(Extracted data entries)
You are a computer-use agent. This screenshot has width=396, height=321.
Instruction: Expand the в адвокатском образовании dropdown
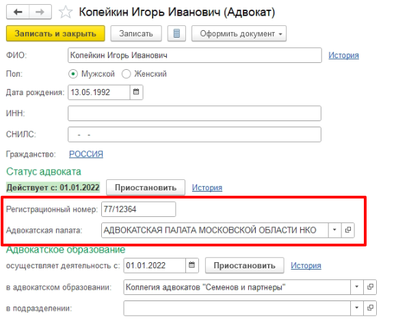[x=357, y=287]
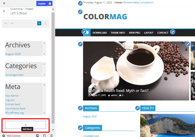Viewport: 195px width, 137px height.
Task: Open the THEME INFO menu item
Action: point(118,33)
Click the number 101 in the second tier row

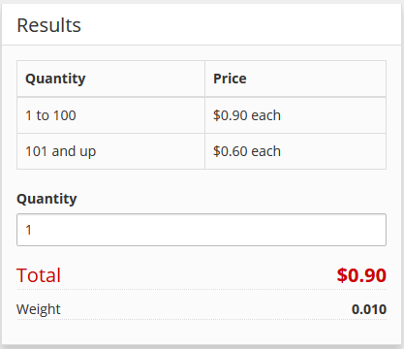click(x=37, y=151)
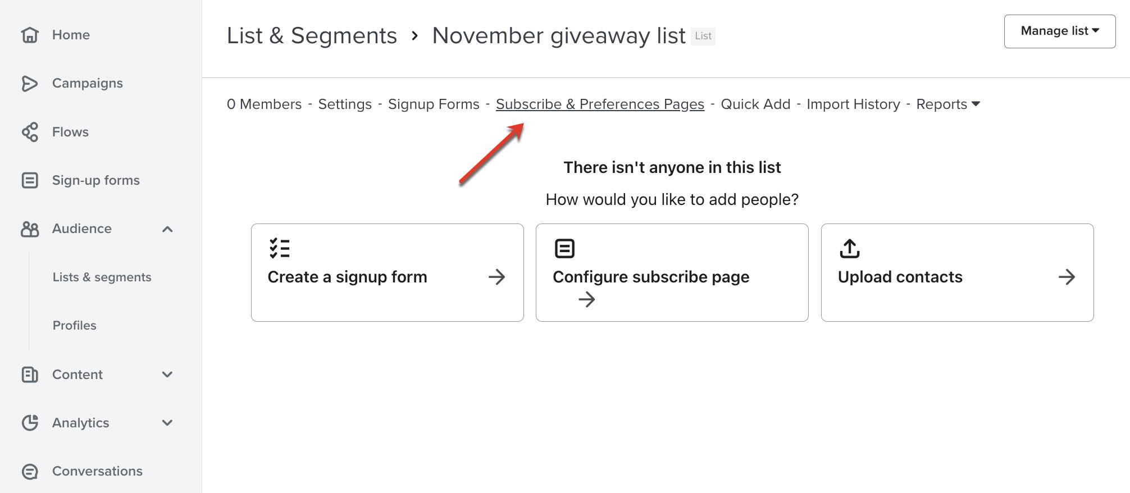The width and height of the screenshot is (1130, 493).
Task: Select the Home icon in the sidebar
Action: 29,34
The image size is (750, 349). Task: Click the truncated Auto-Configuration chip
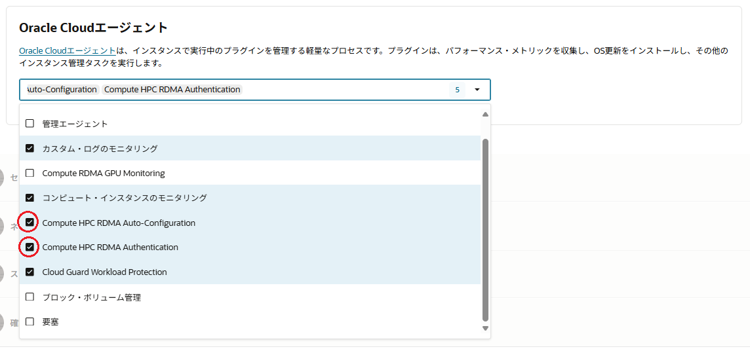61,90
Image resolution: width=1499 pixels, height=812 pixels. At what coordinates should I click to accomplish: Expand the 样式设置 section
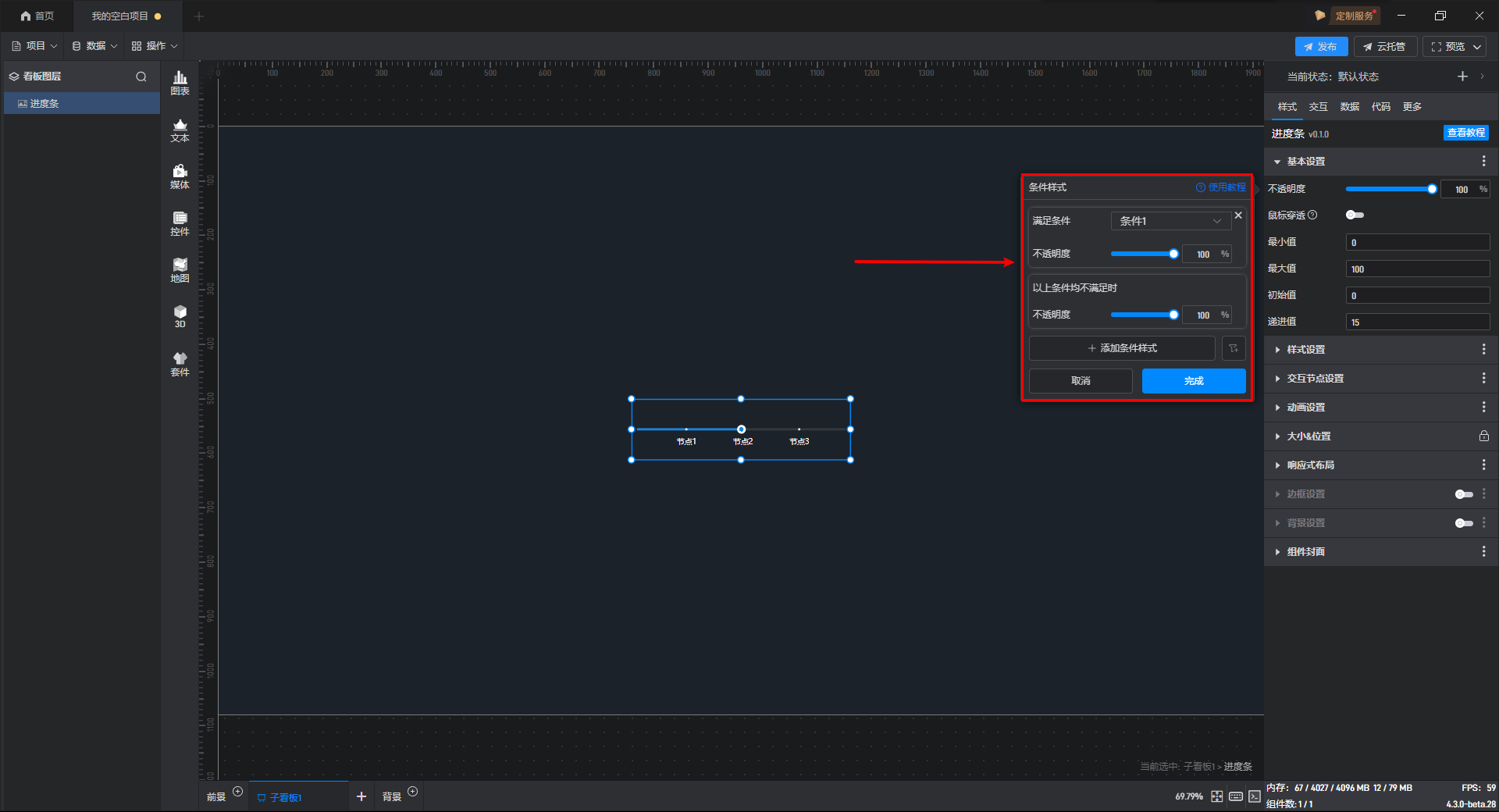1306,350
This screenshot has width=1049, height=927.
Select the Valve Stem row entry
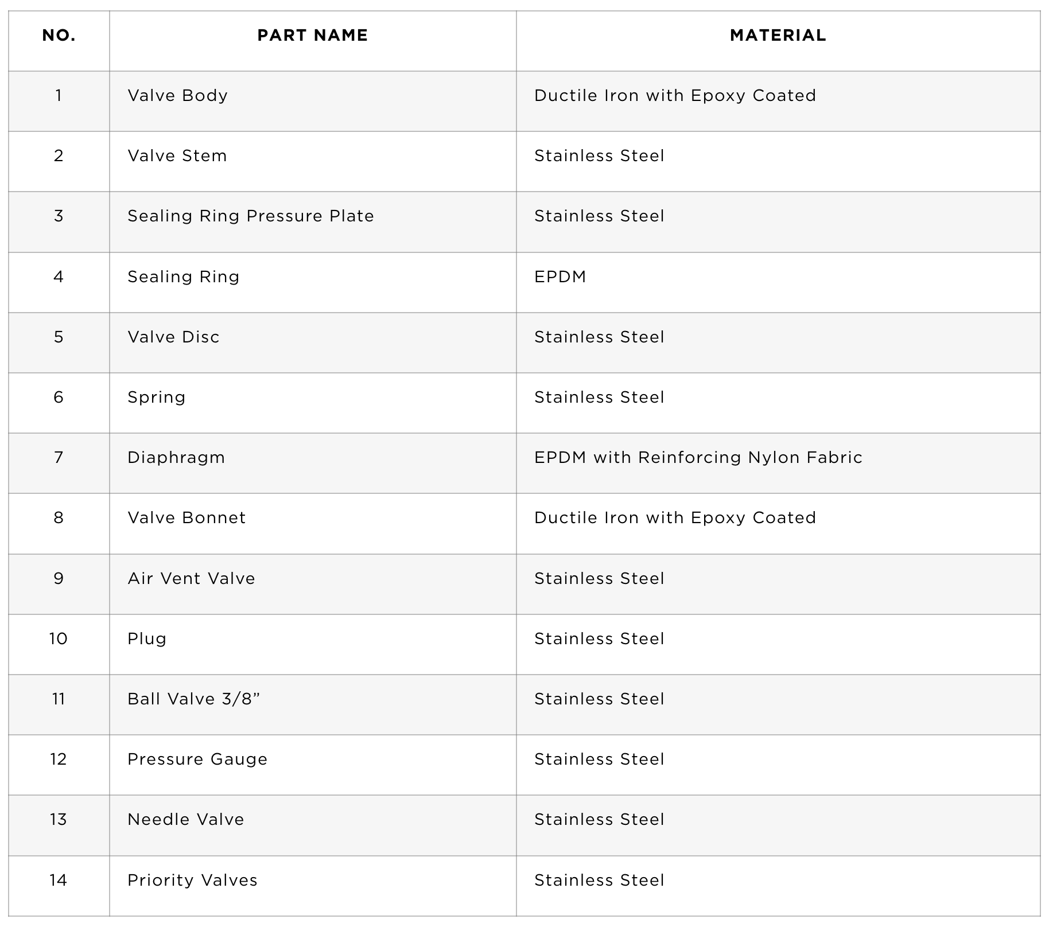[x=177, y=156]
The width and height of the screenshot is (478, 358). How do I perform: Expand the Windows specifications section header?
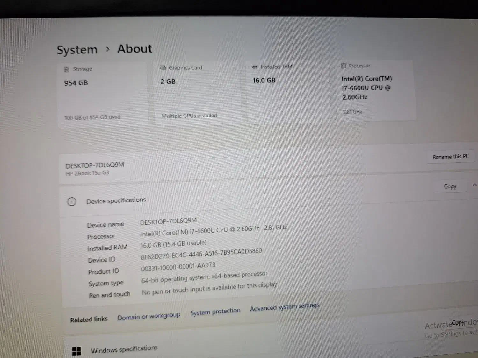click(124, 349)
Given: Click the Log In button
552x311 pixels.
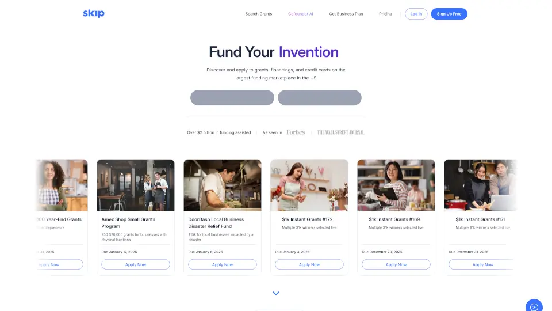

» EXERCISE PROMPT: In the entries above, which lines hold the word "This"? Copy them out.

» FINISHED EXERCISE:
You are a computer-use agent. This screenshot has width=396, height=321.
This screenshot has width=1049, height=927.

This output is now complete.